Fatal attraction: The most terrifying beauty practices ever!

Normally, I love vintage beauty tips. After all, anything that’s stood the test of time for hundreds of years has to be pretty effective. And I like how most of them are all about natural and wholesome ingredients, most of which can be found right within my kitchen. However, sometimes, the really old beauty stuff can be quite… out there. I wouldn’t recommend trying any of these out (no, seriously. DO. NOT. TRY. THESE. OUT.) but they do make for a pretty interesting read.

Eat some… arsenic

In the 19th century, arsenic was a staple beauty food to “produce a blooming complexion, a brilliant eye, and an appearance of embonpoint (sexy stoutness)”. But wait, there was a downside: It also caused goiters. And death. Too high a price to pay for that blooming complexion?

arsenic skincareNever, ever wash your face

According to the 19th century Encyclopaedia of Astounding Facts and Useful Information a “beautiful lady” is one who had “not washed her face for three years, yet it is always clean, rosy, sweet and kissable”. Simply rub the skin with “an ointment of glycerine” and “dry with a chamois or cotton flannel”. Kissable? Yuck.

Bathe in ammonia

Talking about the yuck factor, if you were particularly finicky about cleanliness, ammonia was the answer. All you had to do was pour a hefty amount into your bath and soak for an hour. Perfect, apparently, for cleansing the pores “as well as a bleach will do”. According to popular beauty tomes of the time, “Any lady who has once learned its value will never be without it.”

Hang out naked by the window

Or there’s always the vapour soak. Which can get pretty interesting, especially if you have exhibitionist tendencies. To do this, “the lady denudes herself, takes a seat near the window, and takes in the warm rays of the sun.” If you’re feeling particularly active, you can dance instead of just sitting still. Because if you’re going to give the neighbours a show, why not make it the best you can?

Radioactive cosmetics

In the 1930s, the French cosmetic line Flo-radia was the hottest thing in beauty circles. Laced with thorium chloride and radium bromide elements it would, “stimulate cellular vitality, activate circulation, firm skin, eliminate fats, stop enlarged pores forming, stop and cure boils, pimples, redness, pigmentation, protect from the elements, stop ageing and get rid of wrinkles, conserve the freshness and brightness of the complexion”. As a major selling point, it was created by Dr. Curie – not Marie or Pierre, who pioneered and then died from radioactive research – but Dr. Alfred Curie. No relationship. Let’s just call it the birth of modern (mis)advertising.

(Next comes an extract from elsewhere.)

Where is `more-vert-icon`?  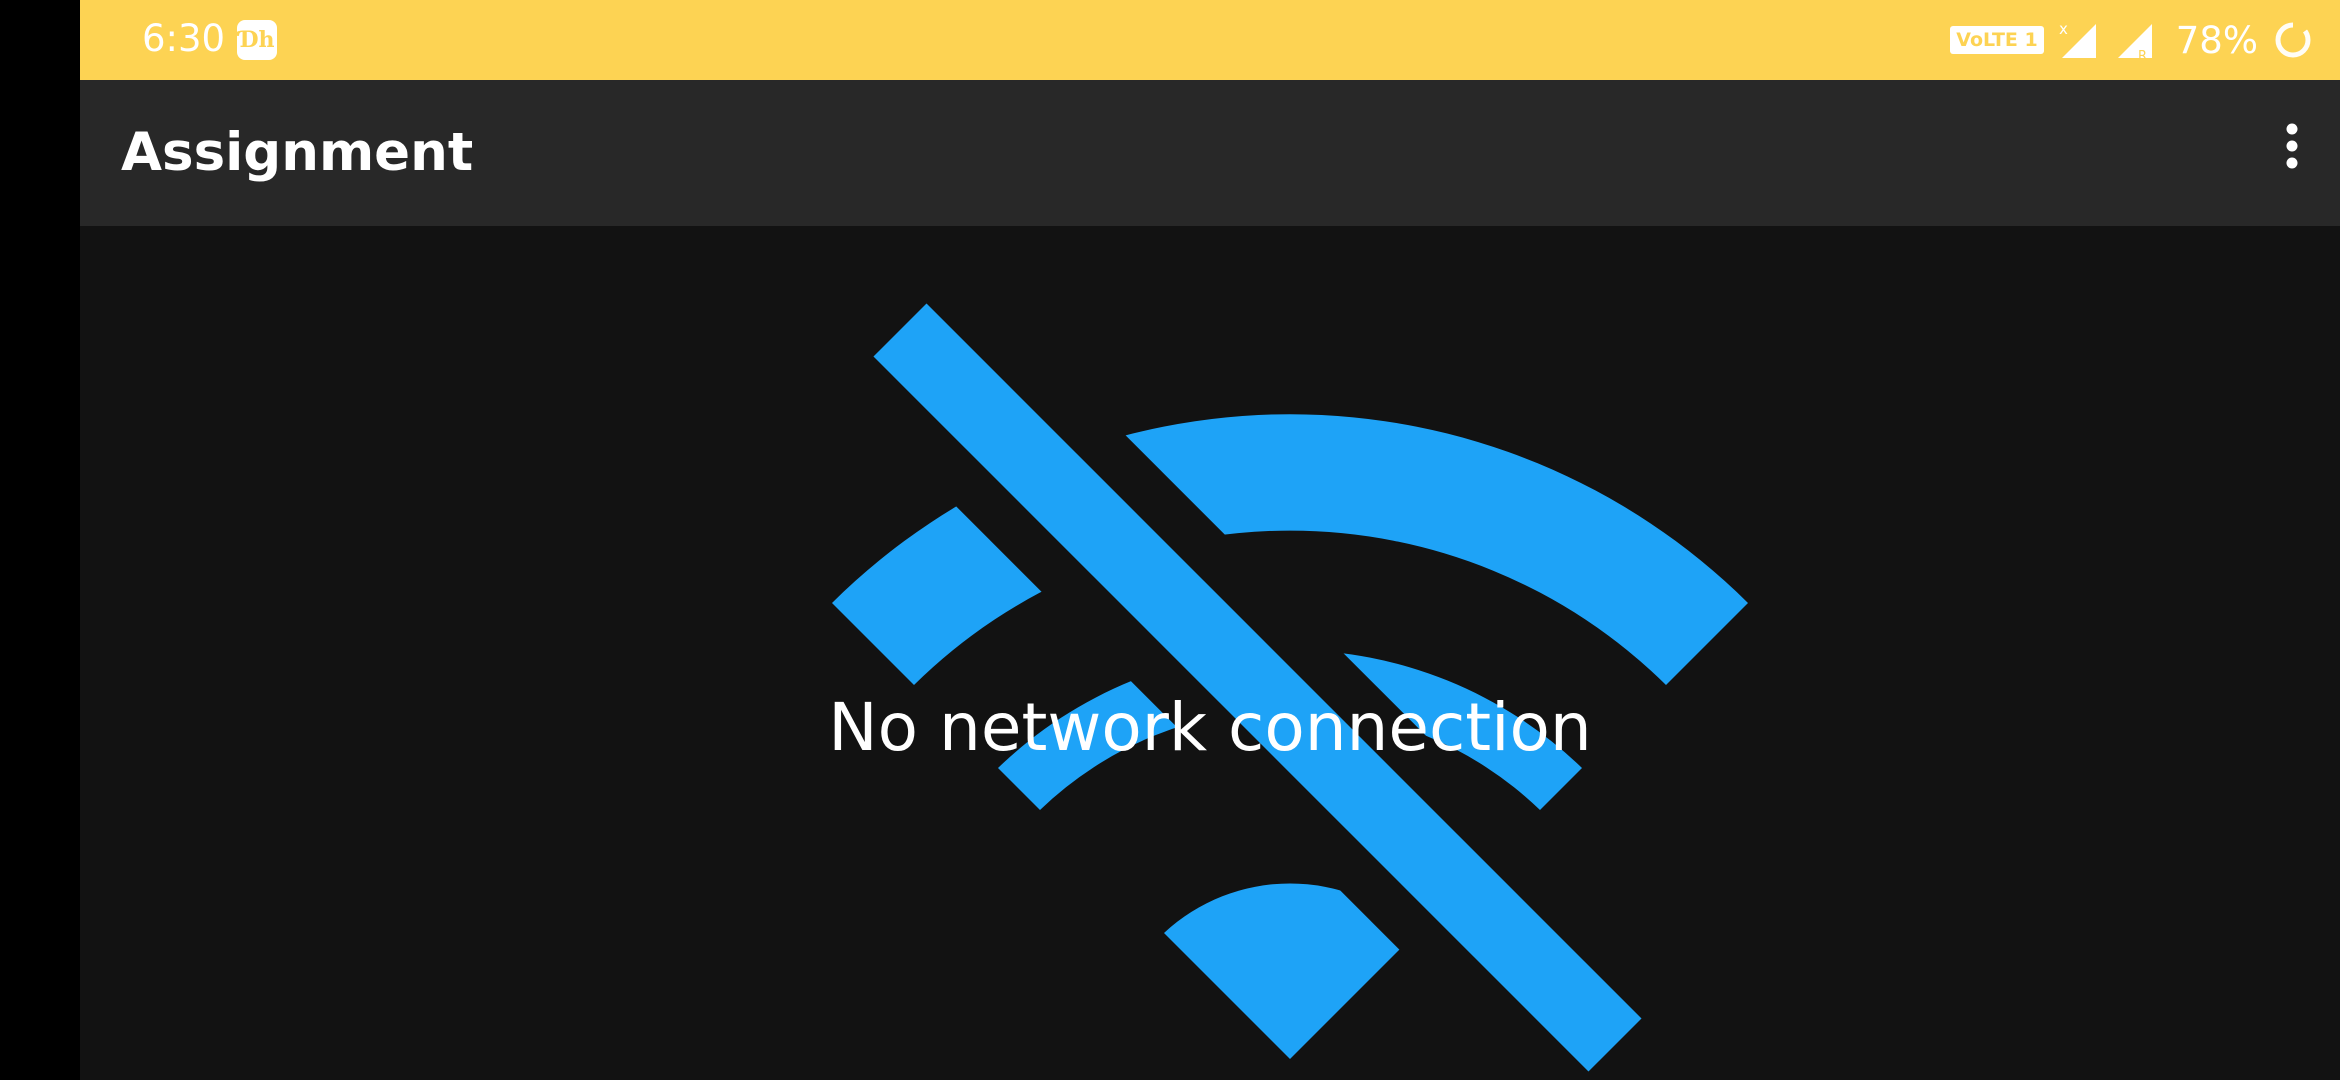 more-vert-icon is located at coordinates (2292, 146).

Wash your eyes… with whisky

While you are having that once-in-three-year bath, it also makes sense to give your eyes a seeing-to. How? By “dashing soapsuds into them”. Another alternative: perfume dropped into the eyes. Still not convinced? “Half a dozen drops of whisky and the same quantity of Eau de Cologne, eaten on a lump of sugar, is quite as effective.”

Lead face powder

The 1700s were rough on your complexion, what with all the filth and pox diseases (and not washing the face!) that beset even the richest of people. All these left spots and scars, which were best covered with lead face powder. And why not? Lead powder is inexpensive and easy to make, coats well, and has a silky finish. The fact that it also makes your brain swell, brought on paralysis and shut down pretty much every organ in the body is just an irksome side effect.

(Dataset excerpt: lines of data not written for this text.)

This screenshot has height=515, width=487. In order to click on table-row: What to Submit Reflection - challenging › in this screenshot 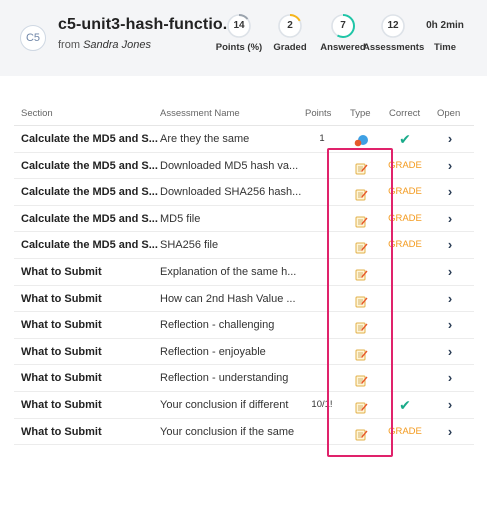, I will do `click(244, 326)`.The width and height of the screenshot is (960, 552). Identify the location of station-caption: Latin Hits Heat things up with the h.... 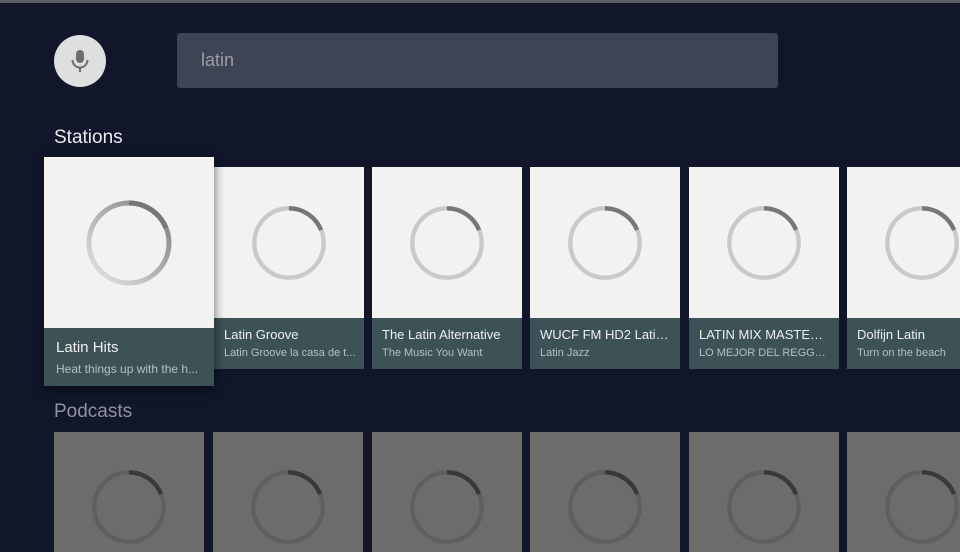
(129, 357).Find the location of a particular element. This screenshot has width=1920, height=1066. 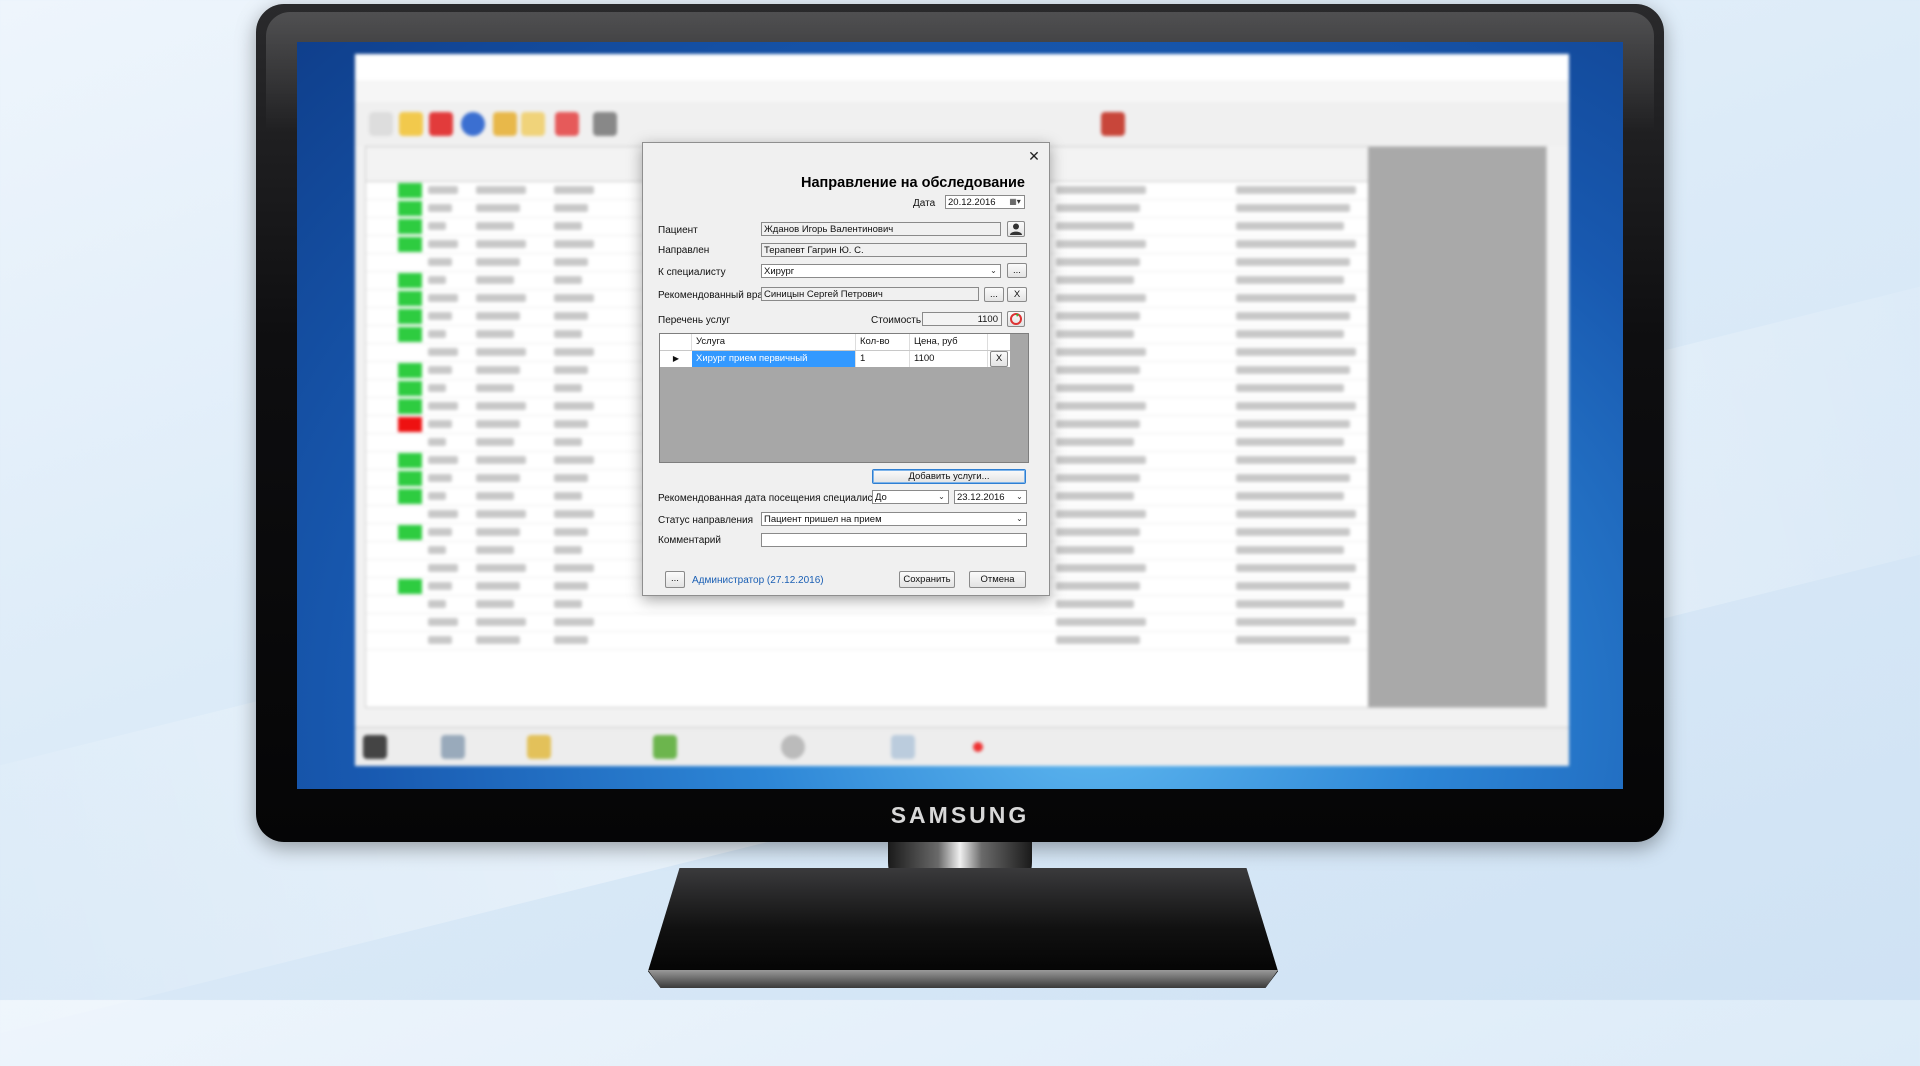

author-link: Администратор (27.12.2016) is located at coordinates (758, 580).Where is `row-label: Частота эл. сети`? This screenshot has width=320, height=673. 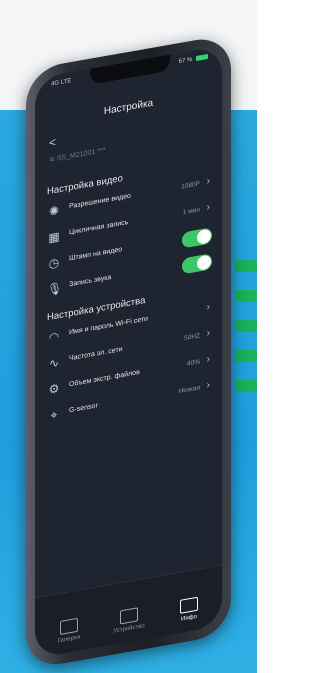
row-label: Частота эл. сети is located at coordinates (96, 354).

terrifying-beauty-practisesTrim those lashes

“Unruly” lashes? They were best “slightly trimmed every other day” with sharp, tiny scissors. Not dangerous at all, right? And we think society imposes strict beauty standards in the 21st century!

Heavy-metal eyes

To rock a cool cat’s eye, all that our great grandmas had to do was line their lids with “two drachms of nitric oxid of mercury mixed with one of leaf lard”. Too complicated? Try “a hairpin steeped in lampblack”.

Suction!

Vintage Kylie Jenners would plump up their lips with some heavy duty suction, which “draws the blood to the surfaces” and over time provides a “permanent inflation.” Going in the opposite direction? Thick lips “may be reduced by compression.” Yup.

Tempted by any of these vintage beauty secrets? What’s the most scary or dangerous beauty advice you have ever received?